Aldatılmak kader mi?
ÜNLÜ STİLİ

Aldatılmak kader mi?

Sizce erkekler aldatma konusuna mantıklı bir açıklama getirebiliyor mu?

GÜNCELLEME TARİHİ: 14 Mart 2011

Gezenti; gezmecegormece.blogspot.com

Emin değilim gerçi ama hayatımdaki ilk ve tek erkek tarafından aldatıldığımı düşünmüyorum. Sebebi ise aslında fırsatını bulamaması değil tek güvencem koc'anın hijyen manyağı bir insan olması. Yoksa kendisinin de dilinden aldatma kelimesi düşmüyor. Ben de havlayan köpek ısırmaz mantığını henüz andropoz yaşında olmaması gerekçesiyle benimsiyorum.

Oysa eminim aldatmak için erkeklerin mantıklı bir gerekçe üretmelerine gerek yok. Bu konu üzerine kurulu hayatları. Hatta aldatma olayı birçoğu için tapınası bir yetenek. İdolleri çok eşli, birçoğu bununla gurur duyulsun isteyip her fırsatta çok eşliliklerini bağıra bağıra anlatıyorlar erkek erkeğe kaldıklarında. Tek eşli kalmış zavallılar da ağızlarının suyu aka aka dinliyor onları.

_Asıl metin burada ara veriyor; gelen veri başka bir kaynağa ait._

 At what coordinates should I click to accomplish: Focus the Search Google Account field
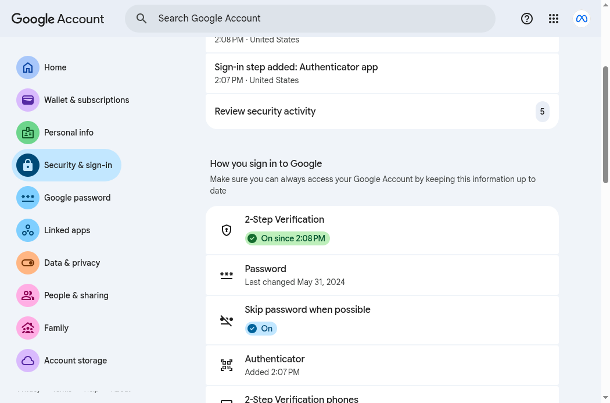310,19
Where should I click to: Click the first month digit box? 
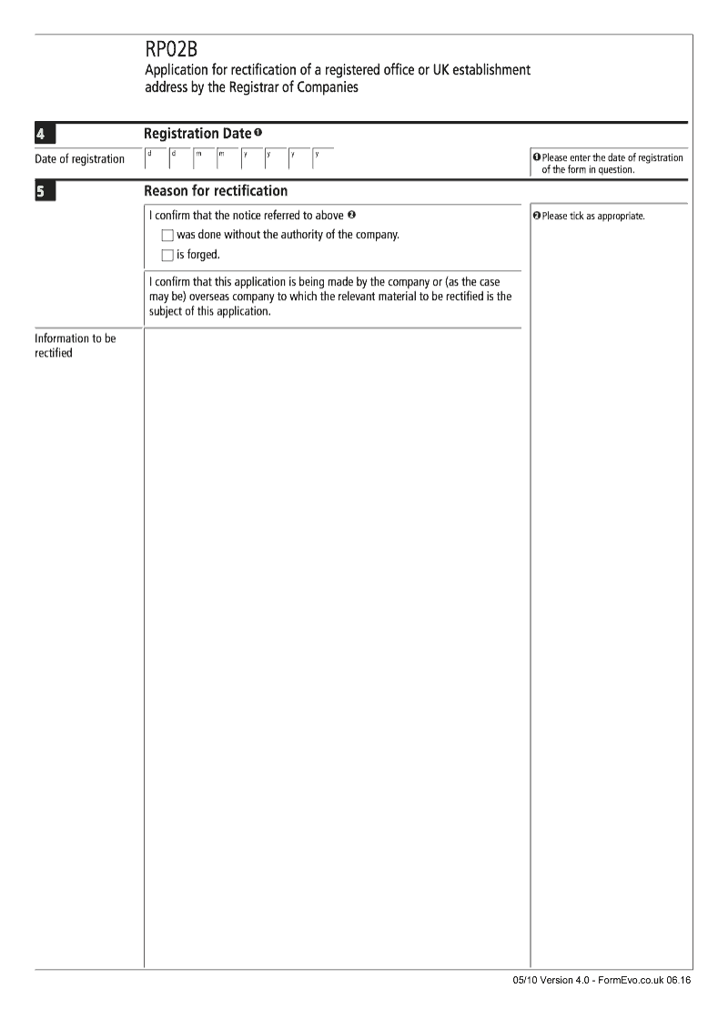pos(204,160)
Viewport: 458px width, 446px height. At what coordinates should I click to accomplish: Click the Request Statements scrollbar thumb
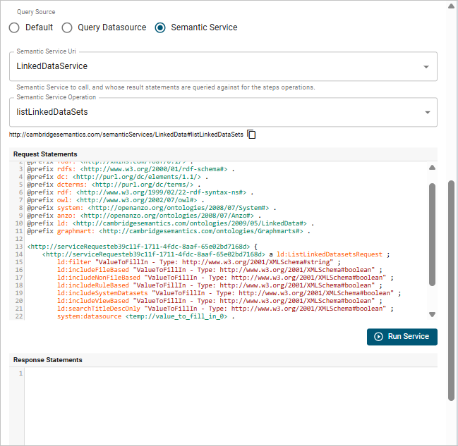(x=433, y=233)
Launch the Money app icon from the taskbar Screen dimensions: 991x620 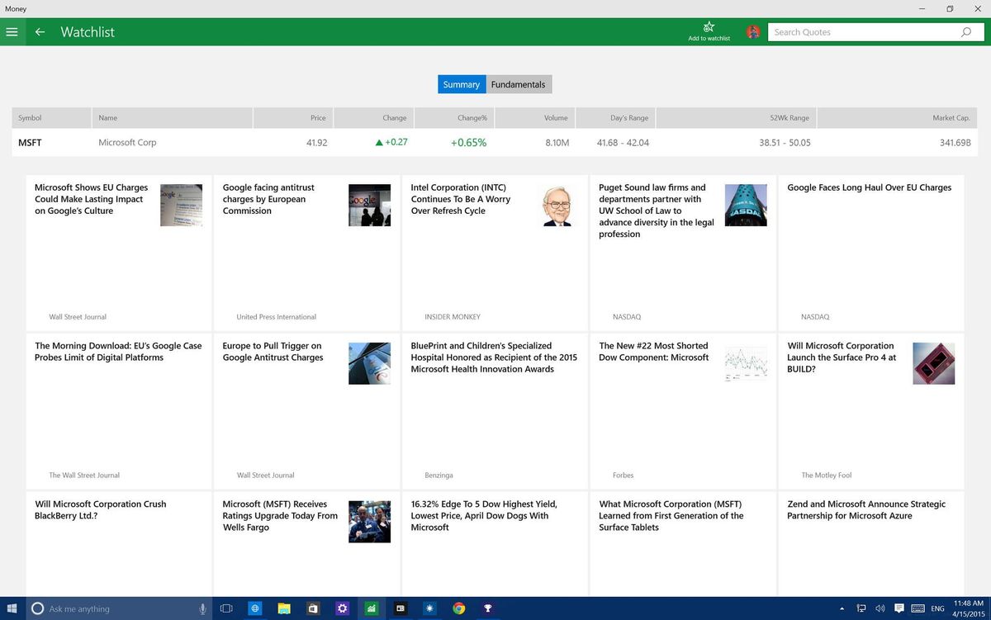click(371, 608)
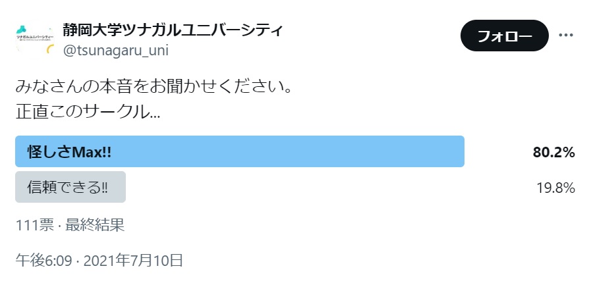Image resolution: width=591 pixels, height=285 pixels.
Task: Click the teal logo mark in the avatar
Action: (x=22, y=30)
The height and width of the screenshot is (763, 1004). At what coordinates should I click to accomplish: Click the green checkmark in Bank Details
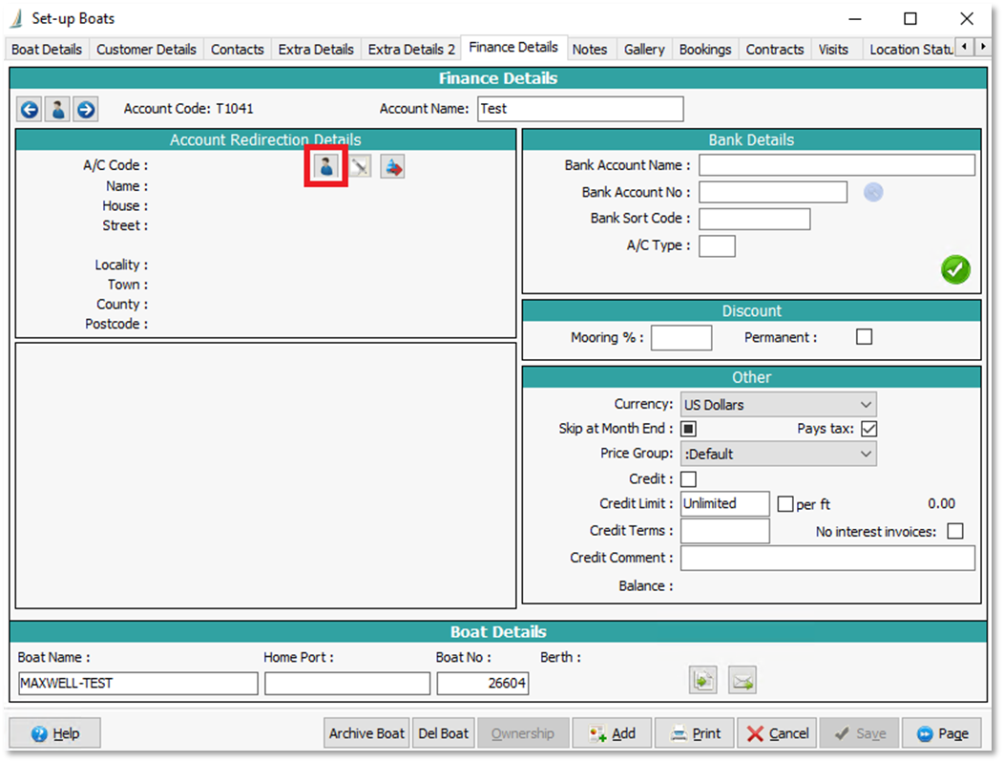954,270
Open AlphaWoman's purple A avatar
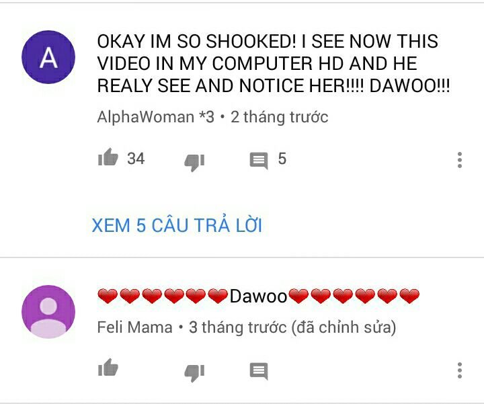Viewport: 484px width, 404px height. pos(48,57)
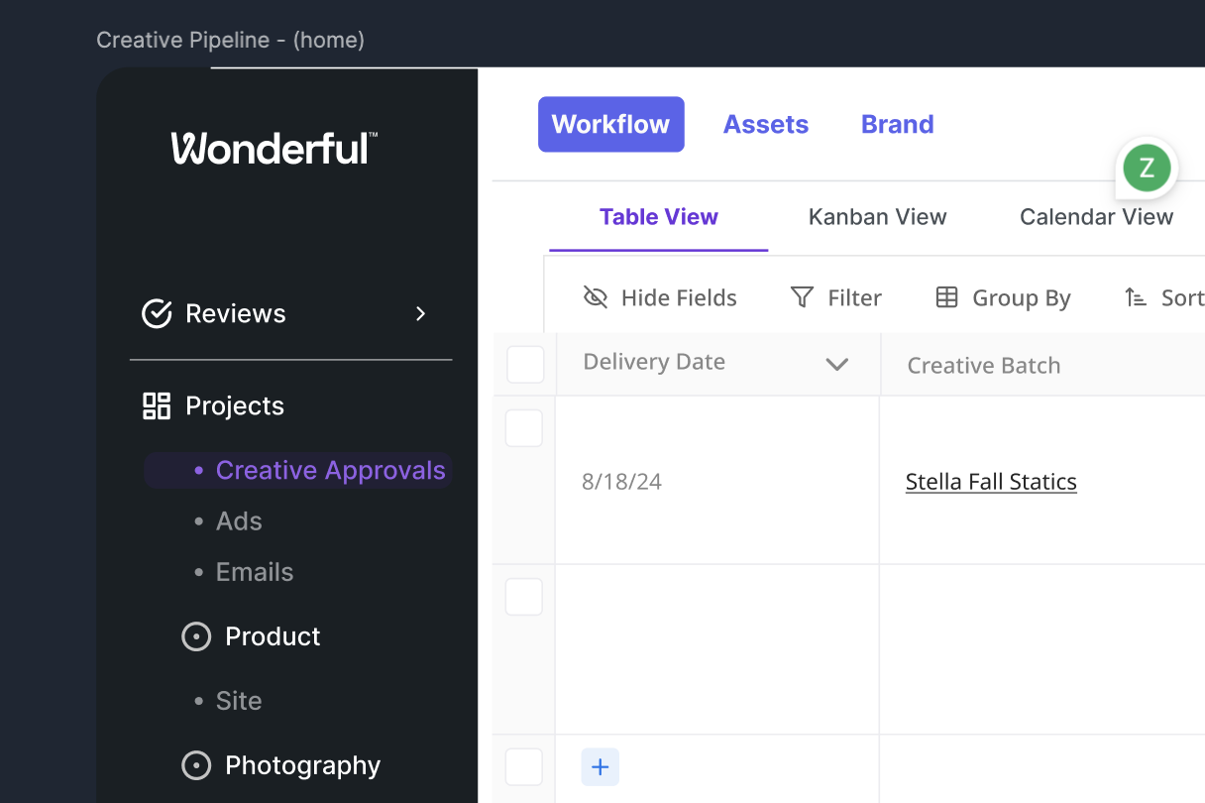Expand the Reviews section chevron
This screenshot has height=803, width=1205.
pos(421,313)
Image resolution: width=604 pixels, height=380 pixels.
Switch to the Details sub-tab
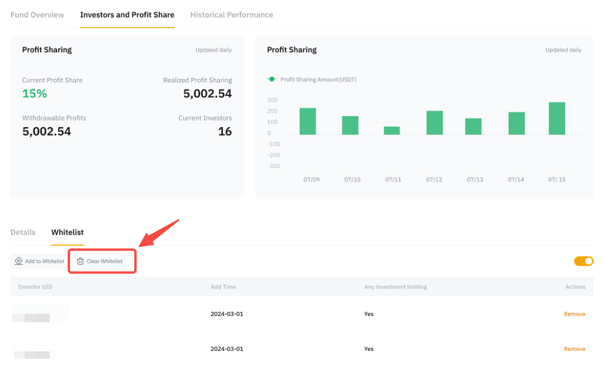pos(23,232)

Ben bu mevzudan çok şükür şu ana kadar mağdur olmadım, en azından ruhum duymadı bu yüzden diyorum "mağdur" olmadım. Otuzunu aşmış birçok arkadaşım kafayı evlenmeye ve bir çocuk sahibi olmaya takmış durumdalar. Bunda sosyal hayatın ve baskının da etkisi var. Evlilik aslında artık bir güvence konusu da değil ama bu devirde kariyer sahibi şehirli kadın için "evliyim" demek birçok anlamda altında pozitif mesajlar içeriyor. Örneğin, bekar kadınların daha cesur olduğu bir dönemde bir erkeği boyunduruk altına almak demek çoğumuz için evlenmek. Denedim, istedim ve başardım ve pişmanım!!!

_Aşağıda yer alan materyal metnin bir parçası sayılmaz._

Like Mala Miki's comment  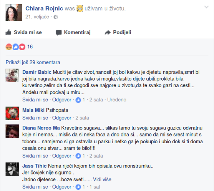coord(35,118)
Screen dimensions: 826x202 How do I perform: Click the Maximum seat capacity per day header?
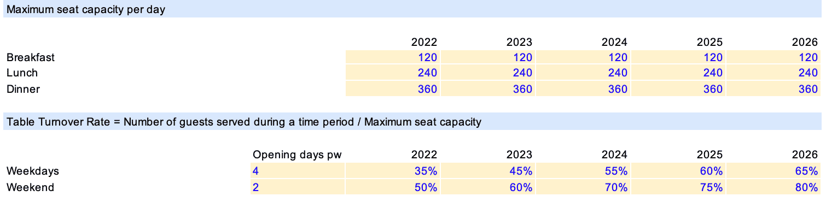click(86, 10)
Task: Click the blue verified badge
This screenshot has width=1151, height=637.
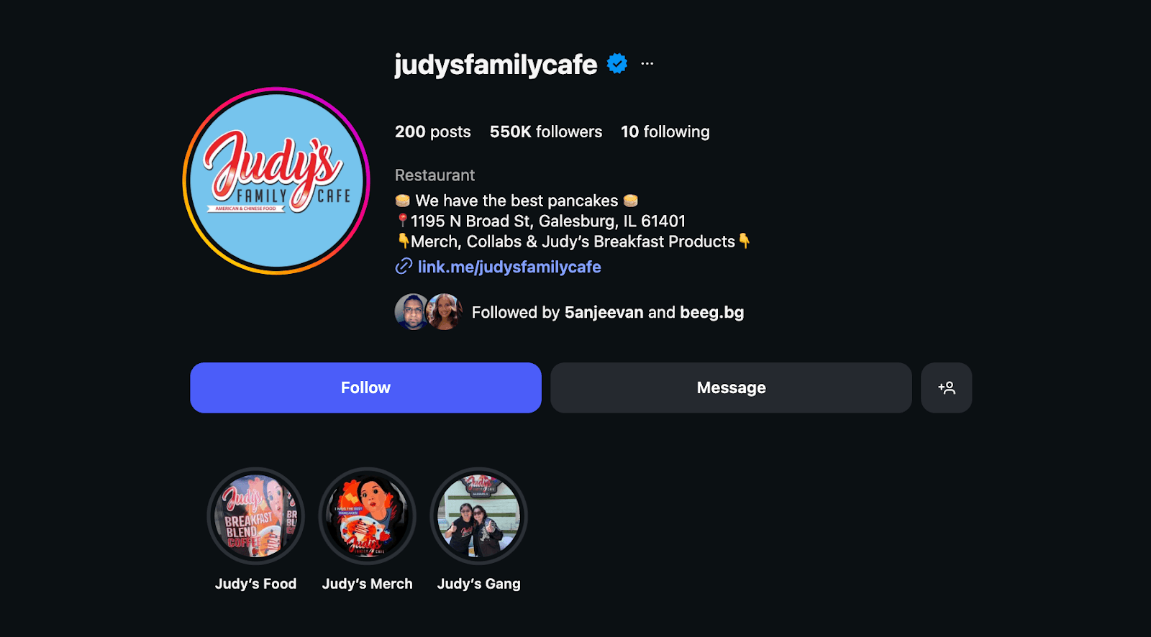Action: click(x=617, y=64)
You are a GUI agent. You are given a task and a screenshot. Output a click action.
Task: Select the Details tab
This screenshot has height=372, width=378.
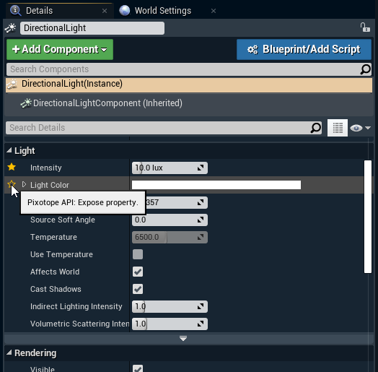39,11
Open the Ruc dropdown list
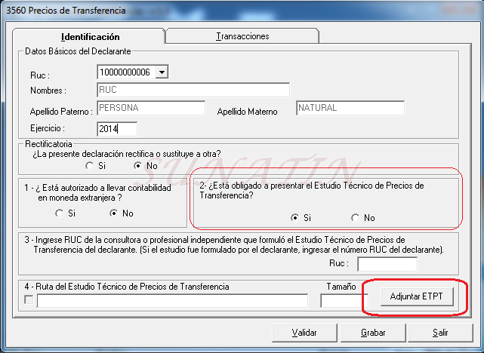 pos(161,72)
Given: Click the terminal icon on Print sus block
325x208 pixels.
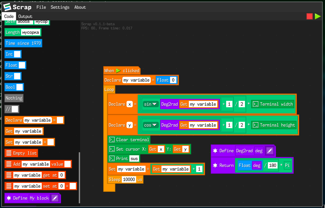Looking at the screenshot, I should tap(111, 158).
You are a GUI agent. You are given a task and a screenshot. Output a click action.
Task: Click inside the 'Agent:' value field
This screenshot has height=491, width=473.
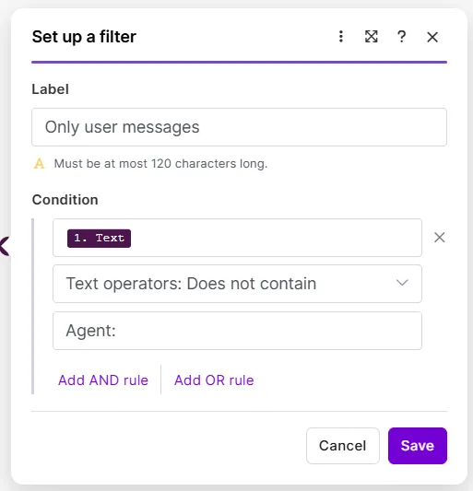click(237, 331)
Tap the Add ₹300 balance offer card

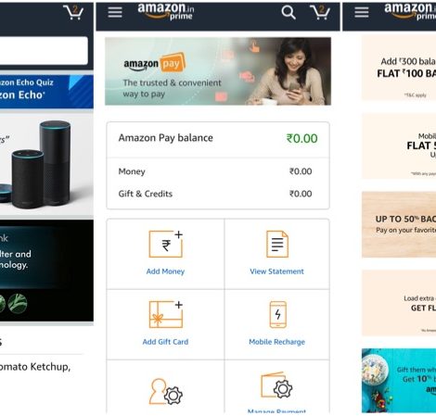(399, 68)
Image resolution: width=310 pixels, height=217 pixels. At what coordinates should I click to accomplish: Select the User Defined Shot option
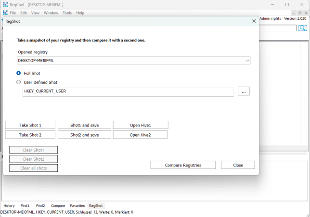(x=19, y=82)
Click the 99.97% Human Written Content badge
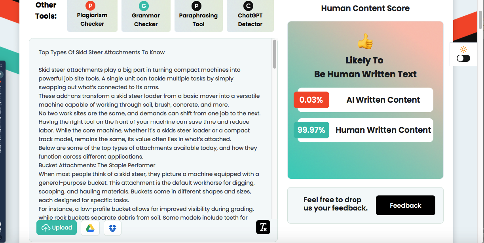The image size is (484, 243). click(311, 130)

Otuzunu aşmış ve evlenmek, evli kalmasa bile bir çocuk sahibi olmak isteyen bir arkadaşımın bir çok flörtü oldu ama hiç birinde kendi kafasında kurduğu pembe panjurlu ev hayalleri bir şekilde bir türlü gerçekleşmedi. Hepsinde sorun aldatılması. En sevdiği ve ilk erkek arkadaşı başka bir kız arkadaşıyla onu aldattığı için ayrıldılar. Buna dayandı en azından bu acıdan ölünmediğini öğrendi; ne zamanki adamın o kızla evlendiğini ve yakında da baba olacağını duydu işte o zaman film koptu bizimki için… Bir süre depresif bir yalnızlığın ardından çabuk tüketilen bir iki flört daha yaşadı. Nihayet karşına tamamen tesadüf eseri başka bir şehirde yaşayan kendisinden de yaşça büyük bir erkek çıktı. Yine ilişki bizim kız için evlilik heyecanı taşırken sonradan öğrendik ki karşı taraf başka bir senaryoda rol alıyor. Bizimkisi eskiden tecrübeli bu konularda, kafalı da bir yandan ne yapıp edip adamın internet ve msn şifrelerini kırdı… İşte tam burada, artık ne kadar etik hiç bu konuya girmeyeceğim bu başka bir mesele, tam karşısına tüm gerçekler döküldü. Aldatıldığını öğrendi bir anda. Kadını biliyor, yazışmaları elinde her ikisine de itiraf ettirmek çok kolay… Önce kadına dalıyor, sonra adama bunları bir güzel ayırıyor çünkü öbür kadın da aldatılmış durumda… Adam tam bir yalan makinesi anlayacağınız. Kurnaz da bir yandan, alttan gir üstten çık aradaki mesafelerden dolayı böyle olduğunu ve tek aşkının kendisi olduğunu söyleyerek ikna ediyor bizim kızı. Üç ay beş ay al gülüm ver gülüm güzel güzel görüşüyorlar. Sonra bizimkisi yine kıllanıyor aldatıldığından. Dedim ya tecrübeli bu konularda haklı da çıkıyor ama şimdi rakip çok güçlü; çocuğunun annesi olan eski karısı yeni oyuncu. Bu noktada aldatıldığı için değil bir ailenin yeniden birleşmesine engel olmamak için devam edemiyor. Aslında adam bir bahane bulsa koşacak bizim kız peşinden! Oysa adamın karısından ayrılma sebebi de başka bir yasak aşk.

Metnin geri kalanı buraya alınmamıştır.